Palpando en las tinieblas, volvieron hacia el manantial. El tiempo seguía pasando cansado y lento; volvieron a dormir y a despertarse, más hambrientos y despavoridos. Tom creía que ya debía de ser el martes para entonces.

Les vino una idea. Por allí cerca había algunas galerías. Más valía explorarlas que soportar la ociosidad, la abrumadora pesadumbre del tiempo. Sacó del bolsillo la cuerda de la cometa, la ató a un saliente de la roca, y él y Becky avanzaron, soltando la tramilla del ovillo según caminaban a tientas. A los veinte pasos la galería acababa en un corte vertical. Tom se arrodilló, y estirando el brazo cuanto pudo hacia abajo palpó la cortadura y fue corriéndose después hasta el muro; hizo un esfuerzo para alcanzar con la mano un poco más lejos a la derecha, y en aquel momento, a menos de veinte varas, una mano sosteniendo una vela apareció por detrás de un peñasco. Tom lanzó un grito de alegría; en seguida se presentó, siguiendo a la mano, el cuerpo al cual pertenecía... ¡Joe el Indio! Tom se quedó paralizado; no podía moverse. En el mismo instante, con indecible placer, vio que el «español» apretaba los talones y desaparecía de su vista. Tom no se explicaba que Joe no hubiera reconocido su voz y no hubiera venido a matarlo por su delación ante el tribunal. Sin duda los ecos habían desfigurado su voz. Eso tenía que ser, pensaba. El susto le había aflojado todos los músculos del cuerpo. Se prometía a sí mismo que si le quedaban fuerzas bastantes para volver al manantial allí se quedaría, y nada le tentaría a correr el riesgo de volver a encontrarse otra vez con Joe. Tuvo gran cuidado de no decir a Becky lo que había visto. Le dijo que sólo había gritado por probar suerte.

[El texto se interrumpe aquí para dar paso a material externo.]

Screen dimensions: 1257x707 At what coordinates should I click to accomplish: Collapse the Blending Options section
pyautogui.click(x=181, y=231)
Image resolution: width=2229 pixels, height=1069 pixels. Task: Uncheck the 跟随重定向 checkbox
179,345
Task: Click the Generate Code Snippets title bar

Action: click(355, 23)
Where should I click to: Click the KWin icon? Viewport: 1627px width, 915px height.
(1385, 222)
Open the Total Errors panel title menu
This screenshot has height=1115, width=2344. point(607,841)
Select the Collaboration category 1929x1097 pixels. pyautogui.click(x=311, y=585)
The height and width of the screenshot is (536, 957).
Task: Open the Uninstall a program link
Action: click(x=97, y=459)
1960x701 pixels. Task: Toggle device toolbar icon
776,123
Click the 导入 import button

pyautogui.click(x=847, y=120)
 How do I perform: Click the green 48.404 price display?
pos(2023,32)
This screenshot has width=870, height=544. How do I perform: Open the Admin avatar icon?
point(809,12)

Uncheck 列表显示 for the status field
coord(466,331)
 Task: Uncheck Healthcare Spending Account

Pero el hambre y la desventura acababan al fin por sobreponerse al miedo. Otra interminable espera en el manantial y otro largo sueño trajeron cambios consigo. Los niños se despertaron torturados por un hambre rabiosa. Tom creía que ya estaría en el miércoles o jueves, o quizá en el viernes o sábado, y que los que los buscaban habían abandonado la empresa. Propuso explorar otra galería. Estaba dispuesto a afrontar el peligro de Joe el Indio y cualquier otro terror. Pero Becky estaba muy débil. Se había sumido en una mortal apatía y no quería salir de ella. Dijo que esperaría allí donde estaba, y se moriría... sin tardar mucho. Tom podía explorar con la cuerda de la cometa, si quería; pero le suplicaba que volviera de cuando en cuando para hablarle; y le hizo prometer que cuando llegase el momento terrible estaría a su lado y la cogería de la mano hasta que todo acabase. Tom la besó, con un nudo en la garganta que le ahogaba, a hizo ver que tenía esperanza de encontrar a los buscadores o un escape para salir de la cueva. Y llevando la cuerda en la mano empezó a andar a gatas por otra de las galerías, martirizado por el hambre y agobiado por los presentimientos de fatal desenlace.